Data for analysis below:

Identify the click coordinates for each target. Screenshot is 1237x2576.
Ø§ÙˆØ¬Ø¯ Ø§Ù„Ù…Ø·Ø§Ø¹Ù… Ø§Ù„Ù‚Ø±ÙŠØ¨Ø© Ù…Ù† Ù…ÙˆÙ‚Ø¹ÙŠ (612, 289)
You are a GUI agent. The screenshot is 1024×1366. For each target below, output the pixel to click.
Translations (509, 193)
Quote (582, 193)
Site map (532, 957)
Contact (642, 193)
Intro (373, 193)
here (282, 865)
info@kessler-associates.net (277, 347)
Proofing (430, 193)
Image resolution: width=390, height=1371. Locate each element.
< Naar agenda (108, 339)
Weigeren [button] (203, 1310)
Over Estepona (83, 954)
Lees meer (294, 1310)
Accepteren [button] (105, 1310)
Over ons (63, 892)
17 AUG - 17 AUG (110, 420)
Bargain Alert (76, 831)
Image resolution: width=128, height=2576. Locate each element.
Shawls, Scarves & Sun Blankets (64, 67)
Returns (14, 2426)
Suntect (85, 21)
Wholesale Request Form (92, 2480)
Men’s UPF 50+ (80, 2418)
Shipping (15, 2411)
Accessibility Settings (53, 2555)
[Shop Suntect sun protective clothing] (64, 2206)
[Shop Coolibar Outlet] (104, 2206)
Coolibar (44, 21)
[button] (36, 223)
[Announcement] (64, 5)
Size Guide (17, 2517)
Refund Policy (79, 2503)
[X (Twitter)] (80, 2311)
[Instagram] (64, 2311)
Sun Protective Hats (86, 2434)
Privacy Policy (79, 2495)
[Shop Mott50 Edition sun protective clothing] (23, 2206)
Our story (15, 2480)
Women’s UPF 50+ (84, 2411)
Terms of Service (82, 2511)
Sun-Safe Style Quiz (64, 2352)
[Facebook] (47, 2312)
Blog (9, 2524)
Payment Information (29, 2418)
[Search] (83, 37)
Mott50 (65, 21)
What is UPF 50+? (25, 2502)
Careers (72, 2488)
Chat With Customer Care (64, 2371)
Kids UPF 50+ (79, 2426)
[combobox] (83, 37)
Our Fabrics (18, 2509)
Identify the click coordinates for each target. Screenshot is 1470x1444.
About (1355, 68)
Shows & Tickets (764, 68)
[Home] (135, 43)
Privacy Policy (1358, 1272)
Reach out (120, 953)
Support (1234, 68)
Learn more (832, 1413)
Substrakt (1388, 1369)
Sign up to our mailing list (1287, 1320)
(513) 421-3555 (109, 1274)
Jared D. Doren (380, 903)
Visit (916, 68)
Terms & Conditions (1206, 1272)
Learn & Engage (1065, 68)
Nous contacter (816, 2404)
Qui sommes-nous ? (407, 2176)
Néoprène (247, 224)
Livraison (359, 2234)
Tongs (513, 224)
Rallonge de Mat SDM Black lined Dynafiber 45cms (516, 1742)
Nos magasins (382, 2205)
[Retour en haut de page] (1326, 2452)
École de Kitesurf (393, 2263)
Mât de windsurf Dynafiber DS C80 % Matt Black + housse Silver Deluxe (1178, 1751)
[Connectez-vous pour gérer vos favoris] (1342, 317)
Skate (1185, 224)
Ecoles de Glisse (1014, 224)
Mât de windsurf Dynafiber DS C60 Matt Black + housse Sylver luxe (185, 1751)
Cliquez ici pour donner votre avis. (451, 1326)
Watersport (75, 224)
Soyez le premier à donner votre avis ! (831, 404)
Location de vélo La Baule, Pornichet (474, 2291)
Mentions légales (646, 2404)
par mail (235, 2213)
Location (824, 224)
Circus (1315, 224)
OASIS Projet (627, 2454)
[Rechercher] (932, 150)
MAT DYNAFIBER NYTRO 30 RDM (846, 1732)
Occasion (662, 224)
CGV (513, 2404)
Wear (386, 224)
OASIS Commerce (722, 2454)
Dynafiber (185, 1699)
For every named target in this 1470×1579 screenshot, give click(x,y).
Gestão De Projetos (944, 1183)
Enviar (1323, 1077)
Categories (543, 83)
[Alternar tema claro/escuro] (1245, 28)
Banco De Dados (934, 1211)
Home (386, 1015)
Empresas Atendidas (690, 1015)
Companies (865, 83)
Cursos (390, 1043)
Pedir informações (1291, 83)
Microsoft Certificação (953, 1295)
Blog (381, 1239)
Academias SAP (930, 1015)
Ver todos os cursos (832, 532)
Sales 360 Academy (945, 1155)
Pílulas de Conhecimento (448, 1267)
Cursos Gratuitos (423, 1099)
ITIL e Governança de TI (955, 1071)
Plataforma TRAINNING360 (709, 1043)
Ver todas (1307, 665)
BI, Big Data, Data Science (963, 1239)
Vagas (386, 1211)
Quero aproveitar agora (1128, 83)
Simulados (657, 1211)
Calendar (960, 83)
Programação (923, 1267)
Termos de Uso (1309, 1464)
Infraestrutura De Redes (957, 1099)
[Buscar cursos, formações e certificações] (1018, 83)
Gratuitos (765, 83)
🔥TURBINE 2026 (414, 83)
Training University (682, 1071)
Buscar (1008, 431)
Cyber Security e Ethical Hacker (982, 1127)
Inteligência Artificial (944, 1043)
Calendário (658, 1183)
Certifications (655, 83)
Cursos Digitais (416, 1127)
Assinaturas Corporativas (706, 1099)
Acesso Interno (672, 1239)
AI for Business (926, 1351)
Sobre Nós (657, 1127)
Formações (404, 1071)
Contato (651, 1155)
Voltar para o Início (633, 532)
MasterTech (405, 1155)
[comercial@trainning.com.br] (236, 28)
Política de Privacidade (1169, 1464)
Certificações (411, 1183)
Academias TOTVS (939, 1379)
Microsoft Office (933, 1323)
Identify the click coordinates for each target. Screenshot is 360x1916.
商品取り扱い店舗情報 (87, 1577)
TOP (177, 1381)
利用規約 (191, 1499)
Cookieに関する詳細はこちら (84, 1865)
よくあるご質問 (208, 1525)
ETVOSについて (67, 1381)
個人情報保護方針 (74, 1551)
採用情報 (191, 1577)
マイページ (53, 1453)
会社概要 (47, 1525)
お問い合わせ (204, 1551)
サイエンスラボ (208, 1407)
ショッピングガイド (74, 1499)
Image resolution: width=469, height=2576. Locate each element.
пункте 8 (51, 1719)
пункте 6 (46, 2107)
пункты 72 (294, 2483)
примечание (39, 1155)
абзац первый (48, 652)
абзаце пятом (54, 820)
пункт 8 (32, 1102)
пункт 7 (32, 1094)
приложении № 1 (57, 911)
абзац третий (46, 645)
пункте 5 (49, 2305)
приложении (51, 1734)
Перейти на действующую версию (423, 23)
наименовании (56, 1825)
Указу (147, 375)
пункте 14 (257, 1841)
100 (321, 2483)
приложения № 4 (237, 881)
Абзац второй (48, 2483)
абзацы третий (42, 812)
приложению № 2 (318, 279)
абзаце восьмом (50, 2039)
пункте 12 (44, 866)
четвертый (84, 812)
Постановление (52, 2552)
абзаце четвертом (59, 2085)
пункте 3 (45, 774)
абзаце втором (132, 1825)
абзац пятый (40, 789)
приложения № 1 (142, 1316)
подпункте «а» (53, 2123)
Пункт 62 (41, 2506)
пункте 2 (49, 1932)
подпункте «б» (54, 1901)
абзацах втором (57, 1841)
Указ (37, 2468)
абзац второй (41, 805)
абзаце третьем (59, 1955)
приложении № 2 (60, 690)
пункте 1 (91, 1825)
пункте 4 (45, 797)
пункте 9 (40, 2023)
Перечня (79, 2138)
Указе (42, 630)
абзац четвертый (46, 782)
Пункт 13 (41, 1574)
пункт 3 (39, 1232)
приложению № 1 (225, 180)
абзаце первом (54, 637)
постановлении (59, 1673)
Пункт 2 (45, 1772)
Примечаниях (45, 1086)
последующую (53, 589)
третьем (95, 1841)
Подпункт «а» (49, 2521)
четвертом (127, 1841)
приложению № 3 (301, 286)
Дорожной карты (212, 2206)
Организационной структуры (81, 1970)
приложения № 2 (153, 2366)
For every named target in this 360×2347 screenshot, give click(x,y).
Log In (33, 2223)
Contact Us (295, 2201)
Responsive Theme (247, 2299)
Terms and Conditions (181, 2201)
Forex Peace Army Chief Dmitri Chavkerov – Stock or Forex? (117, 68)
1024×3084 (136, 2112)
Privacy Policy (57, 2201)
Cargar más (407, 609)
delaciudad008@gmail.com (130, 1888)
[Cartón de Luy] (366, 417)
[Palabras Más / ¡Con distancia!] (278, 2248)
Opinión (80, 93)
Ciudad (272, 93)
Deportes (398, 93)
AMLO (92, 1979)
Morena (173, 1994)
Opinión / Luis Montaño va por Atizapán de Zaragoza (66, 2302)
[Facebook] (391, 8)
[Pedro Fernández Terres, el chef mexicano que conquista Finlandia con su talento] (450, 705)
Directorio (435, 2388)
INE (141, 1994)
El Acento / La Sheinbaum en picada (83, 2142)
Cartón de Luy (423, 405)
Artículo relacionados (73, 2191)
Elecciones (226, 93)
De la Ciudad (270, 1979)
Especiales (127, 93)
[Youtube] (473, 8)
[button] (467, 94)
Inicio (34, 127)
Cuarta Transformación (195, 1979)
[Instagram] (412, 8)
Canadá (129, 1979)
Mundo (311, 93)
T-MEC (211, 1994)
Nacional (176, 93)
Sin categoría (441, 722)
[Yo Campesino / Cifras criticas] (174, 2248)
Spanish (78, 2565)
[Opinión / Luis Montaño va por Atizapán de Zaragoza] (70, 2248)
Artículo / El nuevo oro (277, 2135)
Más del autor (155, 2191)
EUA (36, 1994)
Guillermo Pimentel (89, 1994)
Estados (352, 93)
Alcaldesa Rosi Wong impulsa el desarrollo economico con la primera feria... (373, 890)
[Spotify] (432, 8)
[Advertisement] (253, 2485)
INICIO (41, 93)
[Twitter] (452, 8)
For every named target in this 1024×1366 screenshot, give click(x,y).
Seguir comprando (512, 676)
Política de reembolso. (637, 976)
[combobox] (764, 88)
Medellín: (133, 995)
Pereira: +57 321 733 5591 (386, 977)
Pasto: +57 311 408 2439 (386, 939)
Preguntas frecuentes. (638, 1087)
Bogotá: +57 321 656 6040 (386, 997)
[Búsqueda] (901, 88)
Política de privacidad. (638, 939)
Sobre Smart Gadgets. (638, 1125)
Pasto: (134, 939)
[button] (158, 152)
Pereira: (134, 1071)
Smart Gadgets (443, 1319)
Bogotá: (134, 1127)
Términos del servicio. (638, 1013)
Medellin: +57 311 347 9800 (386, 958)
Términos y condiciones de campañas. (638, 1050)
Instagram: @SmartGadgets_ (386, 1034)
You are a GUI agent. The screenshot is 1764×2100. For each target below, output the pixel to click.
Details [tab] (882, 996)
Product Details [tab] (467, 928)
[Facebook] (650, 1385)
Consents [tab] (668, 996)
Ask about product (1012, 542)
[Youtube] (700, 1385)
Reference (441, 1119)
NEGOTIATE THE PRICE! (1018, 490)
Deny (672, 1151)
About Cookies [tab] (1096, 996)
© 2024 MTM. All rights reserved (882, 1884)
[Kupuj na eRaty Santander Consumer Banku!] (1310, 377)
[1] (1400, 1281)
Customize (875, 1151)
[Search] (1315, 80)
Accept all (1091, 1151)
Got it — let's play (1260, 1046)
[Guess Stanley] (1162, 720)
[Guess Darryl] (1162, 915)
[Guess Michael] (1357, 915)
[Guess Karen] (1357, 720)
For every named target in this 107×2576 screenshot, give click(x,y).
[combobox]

End of Data for analysis.

Work instructions:
Copy out only the lines of the records above from the one with "[Shop Suntect sun" through the one with "Women’s UPF 50+ (84, 2411)", exactly as they stand, both included.

Solved problem:
[Shop Suntect sun protective clothing] (64, 2206)
[Shop Coolibar Outlet] (104, 2206)
Coolibar (44, 21)
[button] (36, 223)
[Announcement] (64, 5)
Size Guide (17, 2517)
Refund Policy (79, 2503)
[X (Twitter)] (80, 2311)
[Instagram] (64, 2311)
Sun Protective Hats (86, 2434)
Privacy Policy (79, 2495)
[Shop Mott50 Edition sun protective clothing] (23, 2206)
Our story (15, 2480)
Women’s UPF 50+ (84, 2411)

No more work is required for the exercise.